When the occurrence of a crisis shifts a business off its course, there have to be plans in place to recover. This is where the business is tested and its virtues are put into the proving ground. All through a business’s life, its leading figures will discuss the various merits that have given them success.
Strong leadership, an identifiable work culture, risk management and teamwork are all solid virtues for any business to have. There are many more – such as diversity and inclusivity – which modern businesses can’t do without. But when it comes to crisis times, these virtues are usually forgotten about in favour of the more pressing, immediate concerns.
But why? The strengths of a business should all be brought together in a time of crisis. Leaving some behind or conveniently forgetting them at the end of a month doesn’t show them off as the strengths they are. Many companies and businesses fall back on the old reliable ideals that are commonplace in the world of business without expanding on their other aspects. They essentially use diversity and inclusivity as marketing, rather than as true business virtues. They do this because they can’t see the benefits of D&I during a crisis time, and that neglect has sunk more businesses during this pandemic than it saved.
With that said, here are four reasons – to start – why diversity and inclusivity matter more during COVID-19 than they did before:
1. It Leads New Age Workforces
Diverse and inclusive workplaces will bring in not just diversity of background but a diversity of ideas that can help transform their workplace environment to suit the needs of the now and look forward to the future. The pandemic has negatively affected businesses that had no way of changing because the only ideas that came from within were regulated towards finding a way to backtrack and go to what worked before. They were, in a word, old.
A company that focuses on D&I will have new voices capable of bringing in new ideas and ways to work, which can help innovate the work experience and stay updated with the ever-changing world outside. This includes pandemic response and adapting to new regulations and mandates to keep the business going. Without those new ideas, old businesses could not rise to meet new challenges.

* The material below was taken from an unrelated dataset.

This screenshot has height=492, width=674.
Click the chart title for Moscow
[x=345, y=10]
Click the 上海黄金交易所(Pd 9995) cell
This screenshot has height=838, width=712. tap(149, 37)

2. Inclusive Culture Provides Resilience
A workplace culture can be seen as a foundational aspect, something that can’t – or shouldn’t – change over time from the top down. These include things like environment and incentives, the driving forces which keep people coming back to work for a certain place, or choosing to forward their careers with one business over others in the same sector. Someone can choose to work somewhere because of how it feels. But if all of those incentives and structures are geared toward one specific group of people, it will deprive others of the motivation necessary to flourish.

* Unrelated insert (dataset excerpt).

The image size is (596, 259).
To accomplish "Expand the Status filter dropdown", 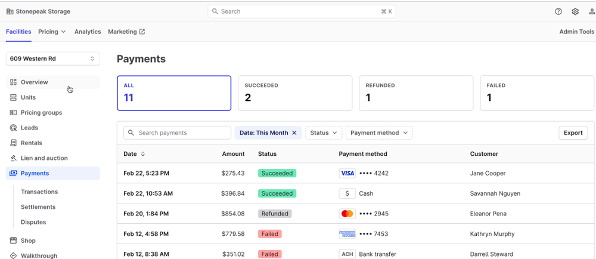I will pyautogui.click(x=324, y=133).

Growing a diverse and inclusive workplace helps to broaden the culture, which in turn allows more ideas to be accepted into it from outside. An old culture can only work with old problems, and COVID-19 is a very new kind of problem – worse than any other pandemic that came before it – and requires a very different work culture to work with the changes it has made. These include things like remote work, higher workplace regulations and safety measures, and medical incentives to keep employees healthy throughout the event. Fostering a diverse and inclusive culture strengthens a business from within.
3. Include New Talent and Innovation
When hiring back from a major loss, a business must strike up a good balance between experience and new, endearing talent. Hiring the same old types produces the same old results, and the world isn’t the same old world anymore. Whole generations are being shuffled and held back because of the pandemic and the responses to it. And its effects are not equal across the board.

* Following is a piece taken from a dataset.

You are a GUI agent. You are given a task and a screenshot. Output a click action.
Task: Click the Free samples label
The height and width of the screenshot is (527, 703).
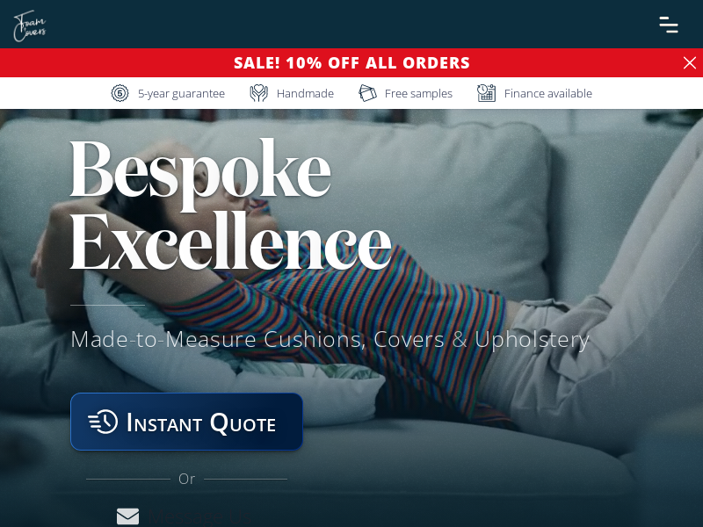[418, 94]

Certain demographics are hit harder by restrictions, regulations and the effects of the pandemic than others. By including them, a business not only forwards a conscious effort to do well by embattled communities, it is rewarded with their perspectives and ideas.
Diverse companies have proven statistical records of being more productive, more agile and more driven overall. It fosters a healthy degree of inside competition when people with different backgrounds exchange ideas. Instead of being seen as the same and lacking the commitment to exceed their peers, diverse teams will be more motivated to do better and lead by positive examples. This lifts everyone up to a higher standard of work and credibility.
4. Diverse Teams Work Harder
Adding to a workplace is challenging. With so many lay-offs and an uncertain future, many businesses are facing the prospect of having to rely on a reduced workforce indefinitely, which many cannot do. Those who can have also had to face the idea of needing new employees as things reopen and regulations change. Business can sink or rise at a moment’s notice, so a flexible team is required to meet these flexible demands.
A diverse and inclusive team can collaborate more easily with people from a similar background and form more meaningful connections with customers who are similar to them. It’s the nature of business itself for customers to gravitate towards those who seem familiar to them. By uniting a workforce around a common goal or culture, they can bring their individual strengths of their backgrounds to the forefront and use them as talents to understand new problems from complex, identity-based angles. It’s more than just hiring a group of diverse people to look good on a business photo. Each one has ties to different groups, understands problems that others don’t, and by bringing those unique perspectives together it broadens the business’s view of the world as well.